Hal2000 @ 5/19/2004 8:44:40 PM #
Is it fast and easy?

(silent first post dance)

Zodiac2/T616
1.128 gigs under the hood.

RE: Yes, but...
Geezer @ 5/20/2004 4:20:06 AM #
The real stumbling block is the proice tag and the deployment. It sounds like a great feature set - and hopefully should run OK on a T|C or T3 and any future Cobalt device but, unless it is bundled with the system or available free, precious few will use it. This would limit the option of authoring anything for the Palm platform.
The lesson to learn here is from the Flash plug in for the PC/Mac browser, free widely distributed and easy to get (often pre-installed).
With a widely established user-base, content creators will write for it which makes the format compelling as success breeds success.
I would love to see this make Palm and Kinoma prosper further, but with this model, I'm afraid I doubt it...

RE: Yes, but...
gilbas99 @ 5/20/2004 5:39:42 AM #
But isn't the player pre-installed on PalmOne devices? The problem with kinoma is that video files require conversion. The future is for tools like MMPlayer that can handle multimedia on their own native formats.

RE: Yes, but...
UncleRedz @ 5/20/2004 6:45:05 AM #
As long as they insist on using 15(?) year old video technology they will not be taken seriously.

If they added support for other more recent video codecs, such as MPEG4 (isn't this the standard these days?) as well as better audio then they would be very interesting. There player is nice, clean and simple to use and they have support for interactive content as well.

As it is now, PalmOne have taken some steps into the right direction with MPEG4 in Zire 92, there is MMPlayer and now SmartMovie as well. As I see it Kinoma better start working on core functionality before they are out of the race compleatly.


RE: Yes, but...
UncleRedz @ 5/20/2004 6:56:01 AM #
..sorry, typo, Zire *72*.

RE: Yes, but...
Geezer @ 5/20/2004 8:45:52 AM #
Good points all, but the other one which strikes me, is that most users want to have linkage and interactivity. For example, its great that Kinoma allows the user to go through VR, like QuickTime (I think the people behind Kinoma came from Apple anyway) but what you can't do is click a link to another scene, open a web page, view the content within a web page, open blocks of text, jump to a related movie, pull inofrmation from a database etc. in short, all the things which have become standard to a user of any aprticular platform these days. I think that's the real problem, and, yeah, it would be good if it could read other formats - just as QuickTime can.

(Screenshot grounding data)
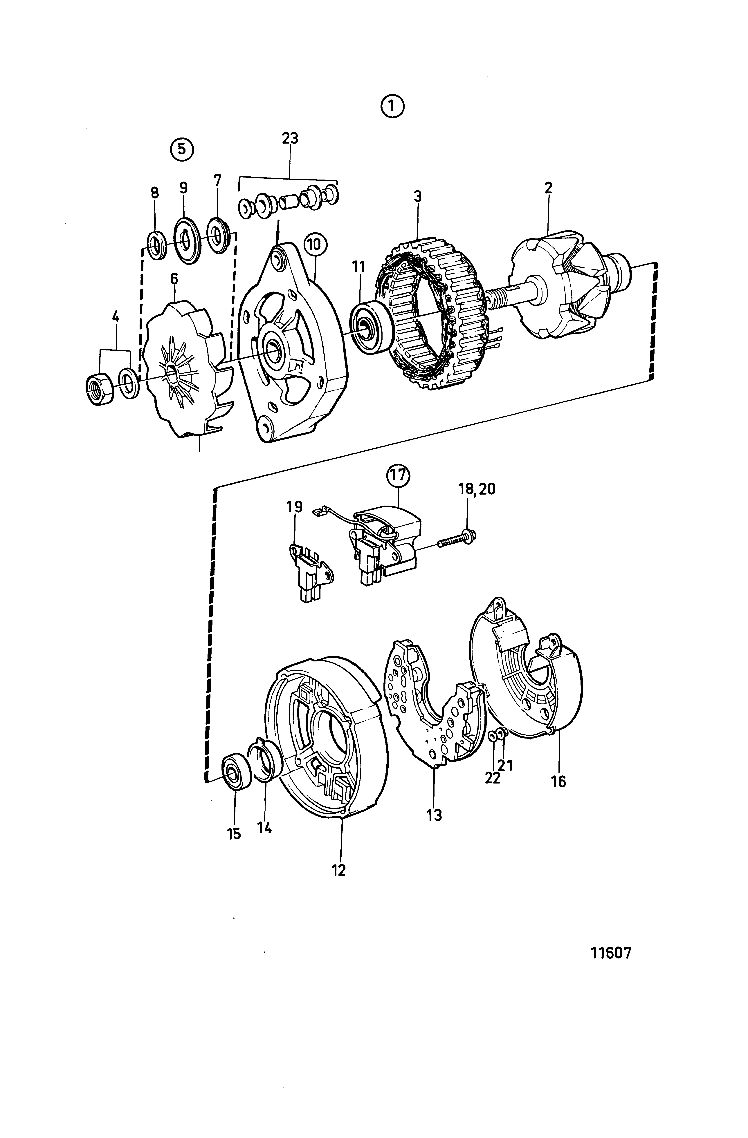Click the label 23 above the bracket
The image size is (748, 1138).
click(290, 138)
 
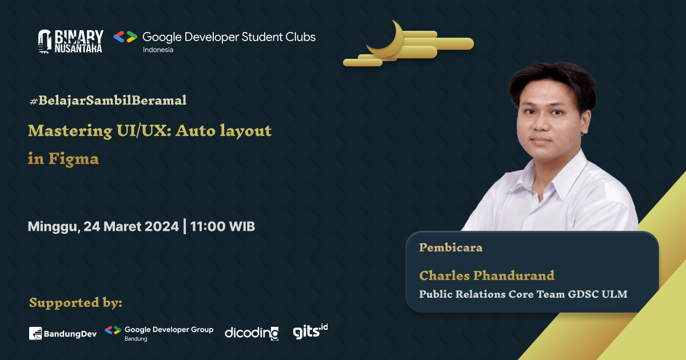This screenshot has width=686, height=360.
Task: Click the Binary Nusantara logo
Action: point(70,41)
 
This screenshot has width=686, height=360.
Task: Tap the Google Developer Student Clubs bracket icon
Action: point(125,37)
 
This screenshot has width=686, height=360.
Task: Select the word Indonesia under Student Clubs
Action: point(158,50)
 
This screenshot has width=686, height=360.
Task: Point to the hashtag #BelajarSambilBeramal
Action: point(107,101)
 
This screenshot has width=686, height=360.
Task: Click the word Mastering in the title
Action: point(62,131)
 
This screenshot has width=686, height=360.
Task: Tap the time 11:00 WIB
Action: point(223,226)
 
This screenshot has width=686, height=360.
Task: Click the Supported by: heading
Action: point(75,302)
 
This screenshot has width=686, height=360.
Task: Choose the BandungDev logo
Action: point(63,333)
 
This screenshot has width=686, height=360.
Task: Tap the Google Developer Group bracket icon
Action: point(113,330)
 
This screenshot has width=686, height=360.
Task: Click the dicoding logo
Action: point(252,333)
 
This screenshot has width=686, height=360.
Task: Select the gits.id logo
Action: point(310,331)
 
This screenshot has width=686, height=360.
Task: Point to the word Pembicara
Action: point(450,247)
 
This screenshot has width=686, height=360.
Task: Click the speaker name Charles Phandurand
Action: point(486,275)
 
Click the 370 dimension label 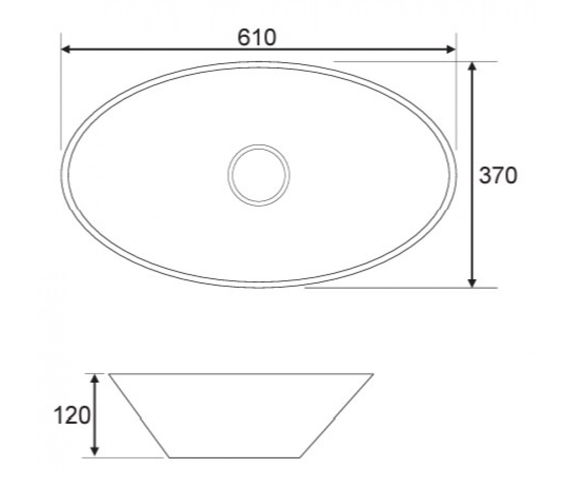[498, 175]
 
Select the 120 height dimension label [72, 415]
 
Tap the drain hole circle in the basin [259, 145]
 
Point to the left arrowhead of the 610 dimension [65, 49]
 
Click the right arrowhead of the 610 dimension [452, 49]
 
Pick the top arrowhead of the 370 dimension [472, 67]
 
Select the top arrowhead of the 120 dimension [95, 379]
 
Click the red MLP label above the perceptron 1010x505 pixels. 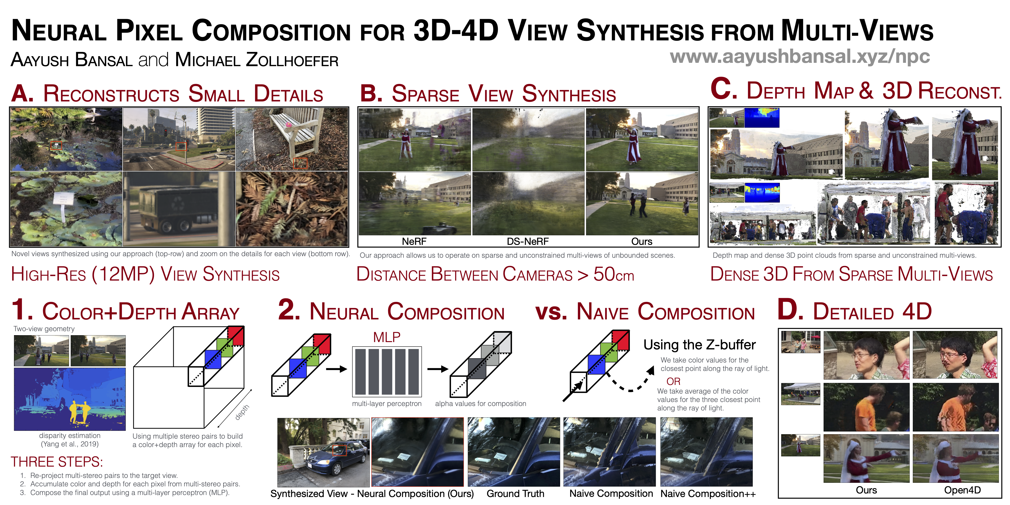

▶ Problems and tasks:
**1.** Translate into Spanish this sentence from the forum thread about Kinoma: "The future is for tools like MMPlayer that can handle multimedia on their own native formats."
**2.** In the forum thread about Kinoma, turn the paragraph beginning "If they added support for other more recent video codecs" into a short bulleted list that keeps its main points.

▶ Answers by task:
**1.** El futuro está en herramientas como MMPlayer, que pueden manejar contenido multimedia en sus propios formatos nativos.

**2.**
- Adding support for more recent video codecs, such as MPEG4, would make them very interesting.
- Better audio support would help as well.
- The player is already nice, clean and simple to use.
- It also supports interactive content.